Théâtre Molière, Scène nationale de Sète et du Bassin de Thau, édifié au début du XXème siècle, inscrit à l'inventaire des Monuments historiques depuis le 26 septembre 2003, accueille chaque année soixante mille spectateurs au cours de plus de cent-soixante représentations. Plus récent des théâtres à l’italienne de l’Hérault, conçu sur le modèle de l'Opéra-comédie de Montpellier, le théâtre municipal de Sète présente une version réduite de la salle montpelliéraine. Les proportions se révèlent considérablement plus modestes : vingt-neuf mètres de façade principale, soixante mètres de profondeur et vingt-cinq mètres de hauteur. 

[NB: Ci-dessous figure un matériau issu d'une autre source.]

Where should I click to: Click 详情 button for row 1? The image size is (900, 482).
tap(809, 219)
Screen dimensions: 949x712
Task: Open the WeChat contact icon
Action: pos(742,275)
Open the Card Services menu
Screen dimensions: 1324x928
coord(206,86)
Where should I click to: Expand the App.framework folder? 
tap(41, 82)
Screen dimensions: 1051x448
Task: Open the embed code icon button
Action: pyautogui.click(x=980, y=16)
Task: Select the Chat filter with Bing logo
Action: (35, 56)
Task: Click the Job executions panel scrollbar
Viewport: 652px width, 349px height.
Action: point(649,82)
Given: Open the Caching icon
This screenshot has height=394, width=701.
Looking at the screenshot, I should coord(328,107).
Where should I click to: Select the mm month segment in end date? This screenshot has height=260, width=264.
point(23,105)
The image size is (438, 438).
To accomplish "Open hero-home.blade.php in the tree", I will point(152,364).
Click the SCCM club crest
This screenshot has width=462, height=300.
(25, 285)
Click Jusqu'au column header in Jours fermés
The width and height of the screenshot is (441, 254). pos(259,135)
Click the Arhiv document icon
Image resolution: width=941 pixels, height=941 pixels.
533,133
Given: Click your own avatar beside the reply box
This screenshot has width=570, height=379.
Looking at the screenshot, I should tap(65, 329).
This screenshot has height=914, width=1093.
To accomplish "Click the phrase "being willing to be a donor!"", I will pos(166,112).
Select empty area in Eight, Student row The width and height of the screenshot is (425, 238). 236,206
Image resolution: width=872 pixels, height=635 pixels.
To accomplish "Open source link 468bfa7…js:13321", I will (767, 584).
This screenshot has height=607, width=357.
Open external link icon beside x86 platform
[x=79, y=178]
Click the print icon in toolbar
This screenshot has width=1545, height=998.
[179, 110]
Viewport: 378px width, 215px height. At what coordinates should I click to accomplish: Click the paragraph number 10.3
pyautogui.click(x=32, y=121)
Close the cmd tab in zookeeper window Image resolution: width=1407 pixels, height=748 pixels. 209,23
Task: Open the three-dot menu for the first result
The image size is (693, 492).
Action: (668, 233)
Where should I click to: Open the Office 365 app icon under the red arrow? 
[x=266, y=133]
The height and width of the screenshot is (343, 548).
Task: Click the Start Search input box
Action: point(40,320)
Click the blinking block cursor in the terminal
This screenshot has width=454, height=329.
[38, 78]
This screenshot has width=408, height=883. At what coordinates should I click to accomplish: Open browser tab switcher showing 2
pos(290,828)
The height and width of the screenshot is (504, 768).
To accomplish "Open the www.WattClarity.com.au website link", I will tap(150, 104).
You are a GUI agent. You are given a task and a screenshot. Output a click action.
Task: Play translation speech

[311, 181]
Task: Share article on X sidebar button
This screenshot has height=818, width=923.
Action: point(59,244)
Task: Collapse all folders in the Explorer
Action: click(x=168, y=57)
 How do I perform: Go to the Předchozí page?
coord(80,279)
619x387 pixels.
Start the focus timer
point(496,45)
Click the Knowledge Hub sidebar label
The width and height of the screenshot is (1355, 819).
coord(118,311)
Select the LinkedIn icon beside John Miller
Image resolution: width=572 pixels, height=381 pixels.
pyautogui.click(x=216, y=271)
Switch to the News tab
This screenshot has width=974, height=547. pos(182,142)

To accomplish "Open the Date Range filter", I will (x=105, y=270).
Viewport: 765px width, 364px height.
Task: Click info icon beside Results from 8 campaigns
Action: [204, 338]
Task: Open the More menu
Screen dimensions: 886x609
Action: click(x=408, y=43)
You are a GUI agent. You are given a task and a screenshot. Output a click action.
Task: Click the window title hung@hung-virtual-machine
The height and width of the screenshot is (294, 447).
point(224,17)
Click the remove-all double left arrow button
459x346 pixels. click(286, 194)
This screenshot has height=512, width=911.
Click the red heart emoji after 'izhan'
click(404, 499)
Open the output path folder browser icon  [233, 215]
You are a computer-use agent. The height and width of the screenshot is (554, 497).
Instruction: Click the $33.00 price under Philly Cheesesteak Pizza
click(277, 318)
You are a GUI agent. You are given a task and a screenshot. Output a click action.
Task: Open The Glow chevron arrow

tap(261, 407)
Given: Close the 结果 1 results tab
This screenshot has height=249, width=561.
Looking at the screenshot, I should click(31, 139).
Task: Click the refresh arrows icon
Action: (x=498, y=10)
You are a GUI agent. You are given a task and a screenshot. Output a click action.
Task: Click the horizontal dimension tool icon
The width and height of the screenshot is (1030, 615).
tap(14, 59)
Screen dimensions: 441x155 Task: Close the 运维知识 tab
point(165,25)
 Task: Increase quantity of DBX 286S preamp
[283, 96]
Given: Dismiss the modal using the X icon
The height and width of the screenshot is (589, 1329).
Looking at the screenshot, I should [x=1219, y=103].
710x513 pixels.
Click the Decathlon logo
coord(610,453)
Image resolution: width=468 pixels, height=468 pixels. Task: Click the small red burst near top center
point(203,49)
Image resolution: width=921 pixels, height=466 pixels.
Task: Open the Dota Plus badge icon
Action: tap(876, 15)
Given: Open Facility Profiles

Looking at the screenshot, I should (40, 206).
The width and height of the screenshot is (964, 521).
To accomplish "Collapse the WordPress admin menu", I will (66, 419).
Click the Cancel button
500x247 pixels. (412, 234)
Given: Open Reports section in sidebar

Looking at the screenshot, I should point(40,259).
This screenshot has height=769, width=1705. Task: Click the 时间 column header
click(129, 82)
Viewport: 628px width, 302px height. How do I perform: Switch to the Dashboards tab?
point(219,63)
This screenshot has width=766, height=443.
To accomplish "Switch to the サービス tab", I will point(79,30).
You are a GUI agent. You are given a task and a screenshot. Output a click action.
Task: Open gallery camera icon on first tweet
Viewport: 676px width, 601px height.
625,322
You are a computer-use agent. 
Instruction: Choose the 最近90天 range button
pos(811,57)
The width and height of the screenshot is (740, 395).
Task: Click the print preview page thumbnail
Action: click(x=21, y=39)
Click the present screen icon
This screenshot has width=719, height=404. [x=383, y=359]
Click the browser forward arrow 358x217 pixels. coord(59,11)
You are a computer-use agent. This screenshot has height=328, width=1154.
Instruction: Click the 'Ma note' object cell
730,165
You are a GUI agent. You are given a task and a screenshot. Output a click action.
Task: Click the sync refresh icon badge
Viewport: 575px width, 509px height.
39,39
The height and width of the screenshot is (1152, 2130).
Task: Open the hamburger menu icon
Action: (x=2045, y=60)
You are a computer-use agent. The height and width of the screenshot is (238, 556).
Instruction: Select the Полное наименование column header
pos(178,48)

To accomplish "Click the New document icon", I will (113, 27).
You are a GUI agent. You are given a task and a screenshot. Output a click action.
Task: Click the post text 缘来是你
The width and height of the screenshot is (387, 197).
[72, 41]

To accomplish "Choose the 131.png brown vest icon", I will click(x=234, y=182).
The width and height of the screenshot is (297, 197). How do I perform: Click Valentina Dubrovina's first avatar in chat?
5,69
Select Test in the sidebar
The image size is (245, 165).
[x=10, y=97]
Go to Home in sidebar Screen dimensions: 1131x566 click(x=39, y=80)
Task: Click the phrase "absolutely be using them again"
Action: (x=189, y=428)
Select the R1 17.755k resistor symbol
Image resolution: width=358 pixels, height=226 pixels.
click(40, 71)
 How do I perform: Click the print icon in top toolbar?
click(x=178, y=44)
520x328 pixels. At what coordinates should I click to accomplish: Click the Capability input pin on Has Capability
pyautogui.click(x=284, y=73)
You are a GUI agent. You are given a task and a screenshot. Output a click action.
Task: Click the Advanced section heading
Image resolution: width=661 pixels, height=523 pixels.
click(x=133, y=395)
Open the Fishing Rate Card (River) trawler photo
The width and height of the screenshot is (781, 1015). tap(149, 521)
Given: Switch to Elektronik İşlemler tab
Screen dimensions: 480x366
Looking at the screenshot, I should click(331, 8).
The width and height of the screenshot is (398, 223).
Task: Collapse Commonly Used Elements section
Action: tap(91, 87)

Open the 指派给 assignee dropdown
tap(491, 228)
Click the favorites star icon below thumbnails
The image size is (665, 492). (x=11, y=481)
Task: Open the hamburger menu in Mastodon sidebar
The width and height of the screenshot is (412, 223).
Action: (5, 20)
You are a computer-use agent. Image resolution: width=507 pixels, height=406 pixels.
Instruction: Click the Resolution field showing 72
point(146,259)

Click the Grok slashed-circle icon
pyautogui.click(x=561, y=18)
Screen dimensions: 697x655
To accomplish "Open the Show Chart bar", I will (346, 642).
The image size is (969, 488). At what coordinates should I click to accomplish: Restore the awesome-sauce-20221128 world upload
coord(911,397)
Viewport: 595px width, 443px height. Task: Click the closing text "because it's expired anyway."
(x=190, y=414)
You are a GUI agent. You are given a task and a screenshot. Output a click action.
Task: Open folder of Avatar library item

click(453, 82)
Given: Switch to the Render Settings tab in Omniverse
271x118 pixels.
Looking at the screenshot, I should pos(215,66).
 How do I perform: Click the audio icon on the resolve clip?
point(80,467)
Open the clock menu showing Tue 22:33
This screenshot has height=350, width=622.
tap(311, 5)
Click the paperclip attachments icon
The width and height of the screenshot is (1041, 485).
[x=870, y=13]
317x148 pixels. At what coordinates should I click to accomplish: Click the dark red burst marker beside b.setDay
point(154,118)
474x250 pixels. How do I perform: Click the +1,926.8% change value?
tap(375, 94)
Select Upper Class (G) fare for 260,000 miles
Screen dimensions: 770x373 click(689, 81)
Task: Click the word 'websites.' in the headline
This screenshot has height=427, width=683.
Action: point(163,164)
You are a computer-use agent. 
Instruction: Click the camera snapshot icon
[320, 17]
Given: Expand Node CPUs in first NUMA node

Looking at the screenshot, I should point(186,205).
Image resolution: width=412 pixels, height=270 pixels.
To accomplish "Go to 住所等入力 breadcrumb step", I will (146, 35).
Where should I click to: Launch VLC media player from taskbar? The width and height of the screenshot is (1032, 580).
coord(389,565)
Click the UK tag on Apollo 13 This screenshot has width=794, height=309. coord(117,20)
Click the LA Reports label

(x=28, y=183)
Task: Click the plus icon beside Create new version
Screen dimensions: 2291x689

La façade de style néoclassique répond aux canons antiques, détournés au profit du foisonnement décoratif d'inspiration néo-Renaissance. Colonnes à fût lisse ou cannelés, chapiteaux corinthiens et ioniques, pilastres à chapiteau toscan scandent les volumes. Les grands cartouches des linteaux s'associent à des cartouches à enroulements, ponctués de figures allégoriques de la tragédie et de la comédie. Au premier étage, les baies plein cintre aux écoinçons sculptés, présentent des arcatures encadrées d'anges musiciens, oeuvres d'Auguste Baussan (1829-1907) et André Saurel. Le sculpteur Jean-Antoine Injalbert (1845-1933), également auteur des statues de la promenade du Peyrou à Montpellier, du Pont Mirabeau et du Petit Palais à Paris, signe le programme décoratif de l'attique, et réinvente le masque antique.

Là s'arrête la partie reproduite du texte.